Fair enough, but what did this have to do with the dog? “Each day Ava traces the scent map of the real, beyond which nothing matters to her. She’s aware that the world requires reassembly each time through it. And think of what Manhattan is to a dog, Chase! If she can endure living in our daydream, we should be able to tolerate living in someone else’s!” Now that Perkus hiccuped openly before me, with evident relief he allowed the gasping intervals to open in his speeches, ellipsis made audible.

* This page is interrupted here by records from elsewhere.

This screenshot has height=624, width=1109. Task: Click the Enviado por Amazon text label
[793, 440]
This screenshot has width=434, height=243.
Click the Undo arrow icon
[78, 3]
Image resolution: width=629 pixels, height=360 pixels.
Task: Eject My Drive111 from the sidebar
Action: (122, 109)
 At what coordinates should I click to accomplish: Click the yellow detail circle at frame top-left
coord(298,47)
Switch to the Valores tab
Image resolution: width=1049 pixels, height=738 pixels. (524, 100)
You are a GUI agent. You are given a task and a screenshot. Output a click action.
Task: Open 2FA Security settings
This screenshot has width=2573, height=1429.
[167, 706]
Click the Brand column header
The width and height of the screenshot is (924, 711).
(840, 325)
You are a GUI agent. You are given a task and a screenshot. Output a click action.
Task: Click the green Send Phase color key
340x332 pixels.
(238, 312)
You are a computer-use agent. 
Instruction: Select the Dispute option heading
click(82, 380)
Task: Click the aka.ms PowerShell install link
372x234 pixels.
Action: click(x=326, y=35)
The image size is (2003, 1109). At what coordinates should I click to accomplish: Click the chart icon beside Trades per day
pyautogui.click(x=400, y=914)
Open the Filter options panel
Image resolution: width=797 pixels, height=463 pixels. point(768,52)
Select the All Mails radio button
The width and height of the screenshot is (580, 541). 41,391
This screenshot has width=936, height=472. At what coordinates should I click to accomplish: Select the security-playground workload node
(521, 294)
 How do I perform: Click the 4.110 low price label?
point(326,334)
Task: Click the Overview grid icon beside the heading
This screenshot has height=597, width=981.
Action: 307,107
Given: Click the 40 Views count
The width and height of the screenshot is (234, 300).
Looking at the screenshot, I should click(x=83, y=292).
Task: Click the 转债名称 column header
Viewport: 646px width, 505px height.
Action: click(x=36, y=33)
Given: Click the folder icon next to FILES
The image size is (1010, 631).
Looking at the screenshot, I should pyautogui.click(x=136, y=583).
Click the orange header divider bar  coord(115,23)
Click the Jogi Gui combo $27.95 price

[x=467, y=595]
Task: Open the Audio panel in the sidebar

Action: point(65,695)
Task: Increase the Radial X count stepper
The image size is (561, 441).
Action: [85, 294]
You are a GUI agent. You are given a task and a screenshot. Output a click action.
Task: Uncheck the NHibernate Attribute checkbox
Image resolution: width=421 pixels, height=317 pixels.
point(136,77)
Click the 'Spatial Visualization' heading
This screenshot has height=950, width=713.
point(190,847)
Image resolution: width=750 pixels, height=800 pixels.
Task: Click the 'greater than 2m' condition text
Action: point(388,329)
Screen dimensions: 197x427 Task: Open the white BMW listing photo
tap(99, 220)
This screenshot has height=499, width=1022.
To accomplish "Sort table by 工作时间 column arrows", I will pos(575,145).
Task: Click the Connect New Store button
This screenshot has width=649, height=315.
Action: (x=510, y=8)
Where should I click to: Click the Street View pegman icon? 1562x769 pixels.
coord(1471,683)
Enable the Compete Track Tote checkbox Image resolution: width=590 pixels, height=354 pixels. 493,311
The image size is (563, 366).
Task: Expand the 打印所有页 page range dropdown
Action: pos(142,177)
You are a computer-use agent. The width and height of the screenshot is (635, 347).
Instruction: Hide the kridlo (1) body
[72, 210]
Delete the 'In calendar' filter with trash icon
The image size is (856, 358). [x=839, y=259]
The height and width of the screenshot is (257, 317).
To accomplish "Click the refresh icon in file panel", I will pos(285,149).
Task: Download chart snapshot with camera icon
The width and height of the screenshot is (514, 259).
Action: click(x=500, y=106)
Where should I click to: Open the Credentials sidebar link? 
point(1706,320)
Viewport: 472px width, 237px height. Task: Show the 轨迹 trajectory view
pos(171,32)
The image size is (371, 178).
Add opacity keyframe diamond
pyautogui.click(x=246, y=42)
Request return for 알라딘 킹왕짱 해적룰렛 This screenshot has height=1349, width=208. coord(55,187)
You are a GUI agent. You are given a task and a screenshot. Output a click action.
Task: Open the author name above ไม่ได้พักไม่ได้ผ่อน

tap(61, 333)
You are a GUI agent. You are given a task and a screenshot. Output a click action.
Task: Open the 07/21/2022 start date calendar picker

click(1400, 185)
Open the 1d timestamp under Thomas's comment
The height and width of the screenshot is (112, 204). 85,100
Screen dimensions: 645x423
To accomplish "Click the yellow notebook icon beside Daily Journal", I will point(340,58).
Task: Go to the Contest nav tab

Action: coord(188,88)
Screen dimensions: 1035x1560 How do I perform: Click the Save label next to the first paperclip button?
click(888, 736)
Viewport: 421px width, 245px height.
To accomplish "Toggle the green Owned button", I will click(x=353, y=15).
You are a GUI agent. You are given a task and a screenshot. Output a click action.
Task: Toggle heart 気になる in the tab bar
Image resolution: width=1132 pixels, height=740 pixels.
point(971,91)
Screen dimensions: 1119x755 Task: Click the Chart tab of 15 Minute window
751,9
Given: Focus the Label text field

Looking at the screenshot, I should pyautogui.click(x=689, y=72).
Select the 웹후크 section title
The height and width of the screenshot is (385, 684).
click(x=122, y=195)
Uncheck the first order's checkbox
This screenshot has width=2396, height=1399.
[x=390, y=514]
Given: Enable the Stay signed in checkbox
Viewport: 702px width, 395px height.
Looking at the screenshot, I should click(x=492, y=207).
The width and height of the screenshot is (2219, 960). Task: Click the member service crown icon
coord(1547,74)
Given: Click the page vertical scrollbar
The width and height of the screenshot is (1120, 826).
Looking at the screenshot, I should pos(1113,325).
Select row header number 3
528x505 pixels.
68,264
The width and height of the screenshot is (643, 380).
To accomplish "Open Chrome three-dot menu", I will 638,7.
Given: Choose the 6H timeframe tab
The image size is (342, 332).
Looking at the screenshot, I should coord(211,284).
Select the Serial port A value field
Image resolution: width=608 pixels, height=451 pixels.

The asynchronous music of his potholed speech united the Friendreth Purities with their opposite, those floodgates of paranoiac explanation that periodically opened. “Something happened, Chase, there was some rupture in this city. Since then, time’s been fragmented. Might have to do with the gray fog, that or some other disaster. Whatever the cause, ever since we’ve been living in a place that’s a replica of itself, a fragile simulacrum, full of gaps and glitches. A theme park, really! Meant to halt time’s encroachment. Of course such a thing is destined always to fail, time has a way of getting its bills paid. So these disjunctions appear, and we have to explain them away, as tigers or epic sculpture. If Noteless didn’t exist the city would have had to invent him, Chase!” The more Perkus fleshed this theory the more the holes in his speech began to seem a kind of necessary reply to the temporal lacunae he felt the city had fallen into, as well as to Laird Noteless’s bottomless pits and absent structures.

Perkus seemed to need Manhattan to be both a falsehood and in ruins (“This town is wearing tatters”) to make good on his intuitions. But Manhattan wasn’t shattered in the sense that Mick Jagger had indicated in 1978, the way Perkus needed it to be. By recent measures the city was orderly, flush with money, a little boring, even. That was, if you trusted the complacent testimony of the millions who checked TigerWatch in the morning before donning their April snowshoes and subwaying to work as usual, then in the evenings filled the bars and restaurants, or stayed home to watch The Sopranos or the Yankees, speed-dialing to stir Chinese-delivery bicyclists to flight. There was Perkus’s point, proved: the slumbering millions who never pierced or even nudged the veil of dream. I was one of them, a born sucker, but at least I was here listening to his dire facts. Was he a conspiracy theorist? He spat like I’d said rock critic. The only conspiracy was a conspiracy of distraction. The conspirers, ourselves. If I didn’t grasp this law of complicity I should go back to the beginning and start again. When he said this, I thought of Susan Eldred’s office, my first sight of his antithetical eye.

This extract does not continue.